Engineered Cas9 variants bypass Keap1-mediated degradation in human cells and enhance epigenome editing efficiency

Author:

Chen Jianfeng12,Su Siyuan12,Pickar-Oliver Adrian34,Chiarella Anna M56,Hahn Quentin2,Goldfarb Dennis78,Cloer Erica W19,Small George W10,Sivashankar Smaran1,Ramsden Dale A12,Major Michael B7,Hathaway Nathaniel A156,Gersbach Charles A34,Liu Pengda12ORCID

Affiliation:

1. Lineberger Comprehensive Cancer Center, The University of North Carolina at Chapel Hill , Chapel Hill , NC  27599 , USA

2. Department of Biochemistry and Biophysics, School of Medicine, The University of North Carolina at Chapel Hill , Chapel Hill , NC  27599 , USA

3. Department of Biomedical Engineering, Duke University , Durham , NC  27710 , USA

4. Center for Advanced Genomic Technologies, Duke University , Durham , NC  27710 , USA

5. Division of Chemical Biology and Medicinal Chemistry, Center for Integrative Chemical Biology and Drug Discovery, Eshelman School of Pharmacy, The University of North Carolina , Chapel Hill , NC  27599 , USA

6. Curriculum in Genetics and Molecular Biology, The University of North Carolina , Chapel Hill , NC  27599 , USA

7. Department of Cell Biology and Physiology, Washington University , St. Louis , MO  63110 , USA

8. Institute for Informatics, Data Science & Biostatistics, Washington University , St. Louis , MO  63110 , USA

9. Department of Cell Biology and Physiology, School of Medicine, University of North Carolina at Chapel Hill , Chapel Hill , NC  27599 , USA

10. Center for Pharmacogenomics and Individualized Therapy, Eshelman School of Pharmacy, The University of North Carolina , Chapel Hill , NC  27599 , USA

Abstract

Abstract As a potent and convenient genome-editing tool, Cas9 has been widely used in biomedical research and evaluated in treating human diseases.
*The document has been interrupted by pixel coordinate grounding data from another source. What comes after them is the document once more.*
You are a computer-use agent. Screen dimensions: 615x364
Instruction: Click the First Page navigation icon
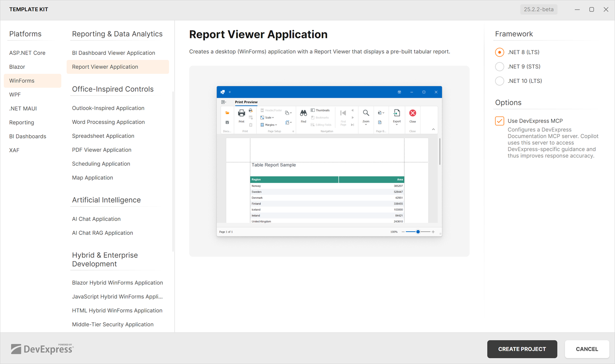(x=342, y=113)
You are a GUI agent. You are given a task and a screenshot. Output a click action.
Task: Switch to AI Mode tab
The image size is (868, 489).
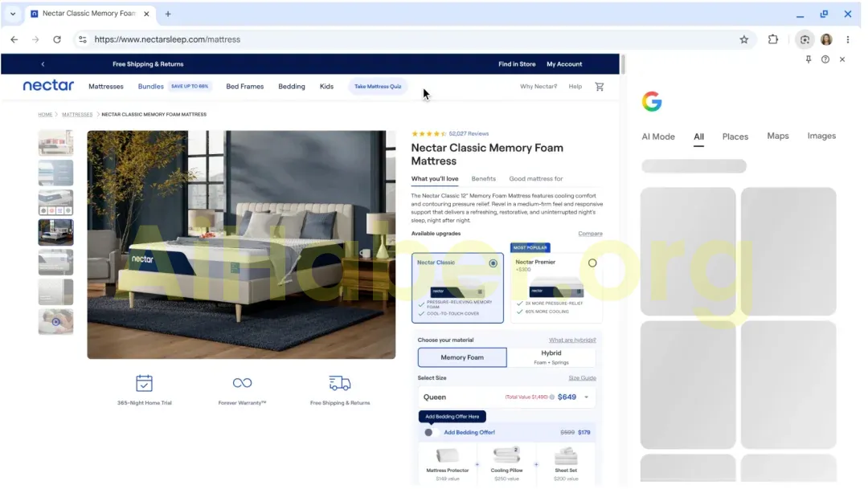[657, 137]
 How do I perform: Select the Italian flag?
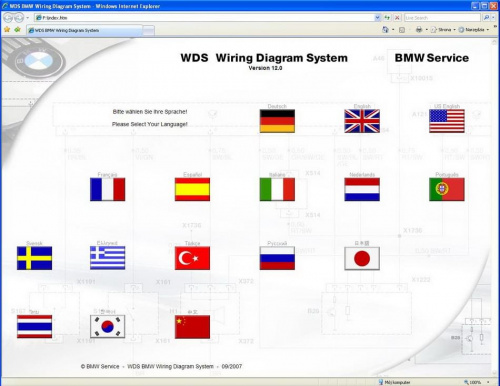tap(277, 189)
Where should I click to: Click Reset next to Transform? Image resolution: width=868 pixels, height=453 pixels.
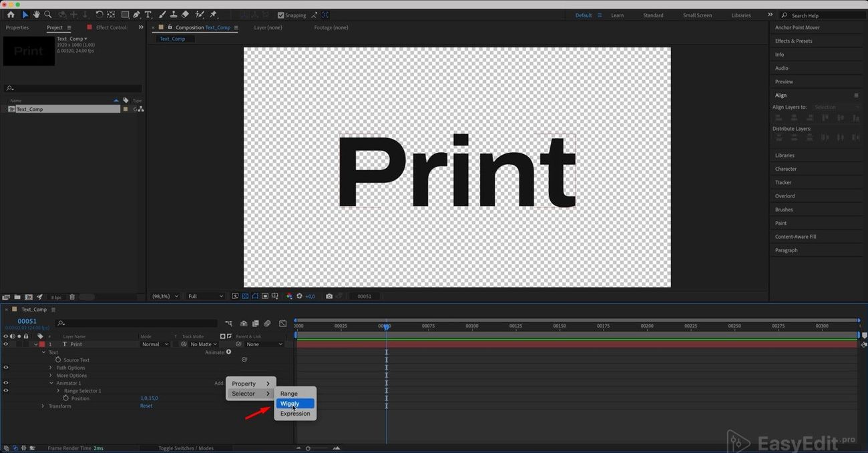tap(146, 406)
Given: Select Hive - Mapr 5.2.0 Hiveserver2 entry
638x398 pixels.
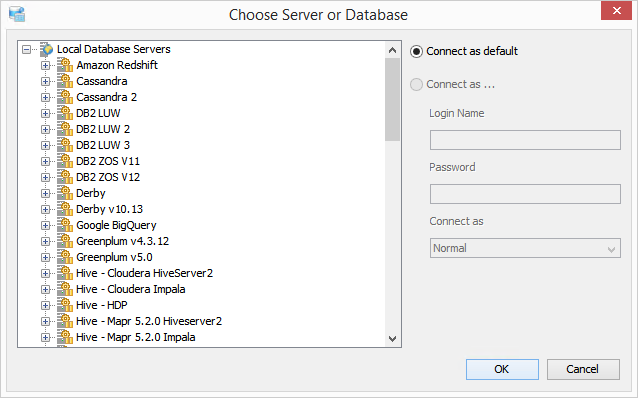Looking at the screenshot, I should coord(149,321).
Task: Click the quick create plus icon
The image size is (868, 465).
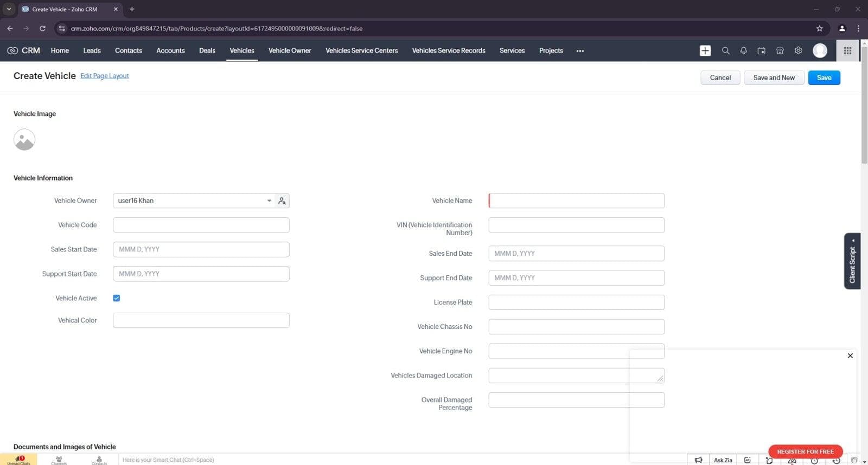Action: 705,50
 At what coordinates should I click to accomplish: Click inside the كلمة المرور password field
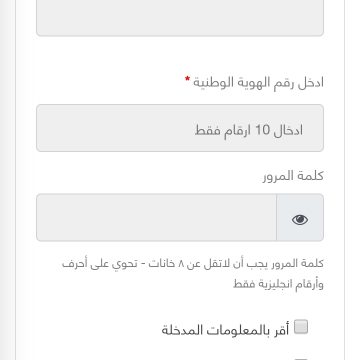[x=156, y=217]
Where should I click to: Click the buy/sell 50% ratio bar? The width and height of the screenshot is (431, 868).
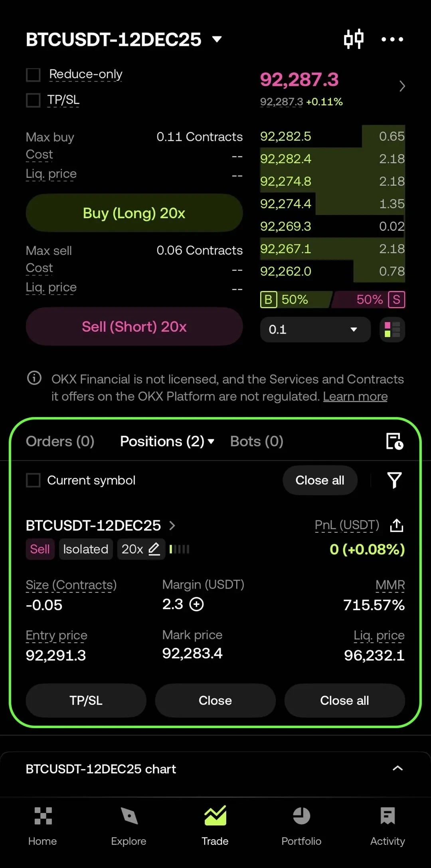(x=332, y=299)
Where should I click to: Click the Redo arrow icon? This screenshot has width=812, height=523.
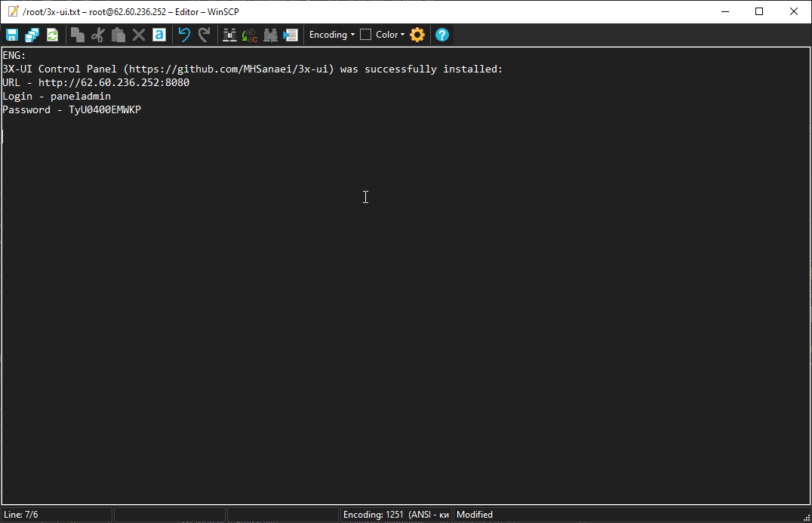pyautogui.click(x=204, y=35)
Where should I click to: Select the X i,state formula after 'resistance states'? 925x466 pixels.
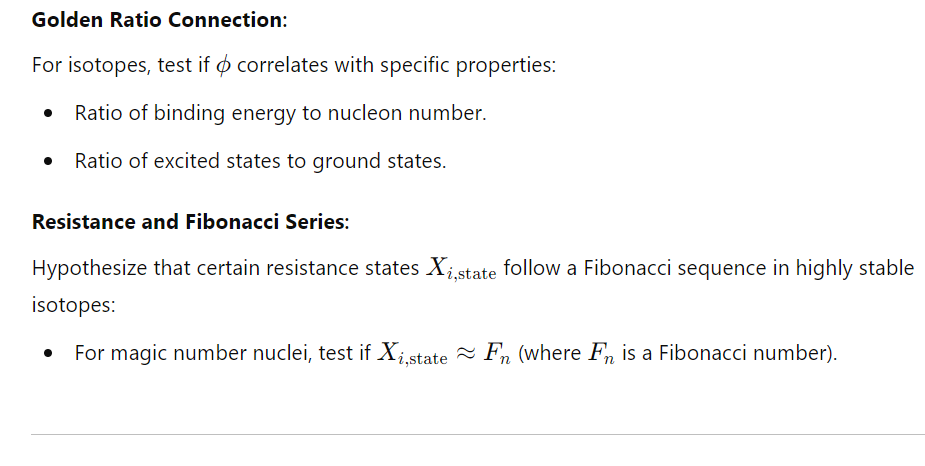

Numerous engineered variants of Cas9, dCas9 and other related prokaryotic endonucleases have been identified. However, as these bacterial enzymes are not naturally present in mammalian cells, whether and how bacterial Cas9 proteins are recognized and regulated by mammalian hosts remain poorly understood. Here, we identify Keap1 as a mammalian endogenous E3 ligase that targets Cas9/dCas9/Fanzor for ubiquitination and degradation in an ‘ETGE’-like degron-dependent manner. Cas9-‘ETGE’-like degron mutants evading Keap1 recognition display enhanced gene editing ability in cells. dCas9-‘ETGE’-like degron mutants exert extended protein half-life and protein retention on chromatin, leading to improved CRISPRa and CRISPRi efficacy. Moreover, Cas9 binding to Keap1 also impairs Keap1 function by competing with Keap1 substrates or binding partners for Keap1 binding, while engineered Cas9 mutants show less perturbation of Keap1 biology. Thus, our study reveals a mammalian specific Cas9 regulation and provides new Cas9 designs not only with enhanced gene regulatory capacity but also with minimal effects on disrupting endogenous Keap1 signaling.

Funder

NIH

Andrew McDonough B + Foundation Childhood Cancer Research

UNC Lineberger Comprehensive Cancer Center Development Award

UNC University Cancer Research Fund

Pfizer-NCBiotech Distinguished Postdoctoral Fellowship

Publisher

Oxford University Press (OUP)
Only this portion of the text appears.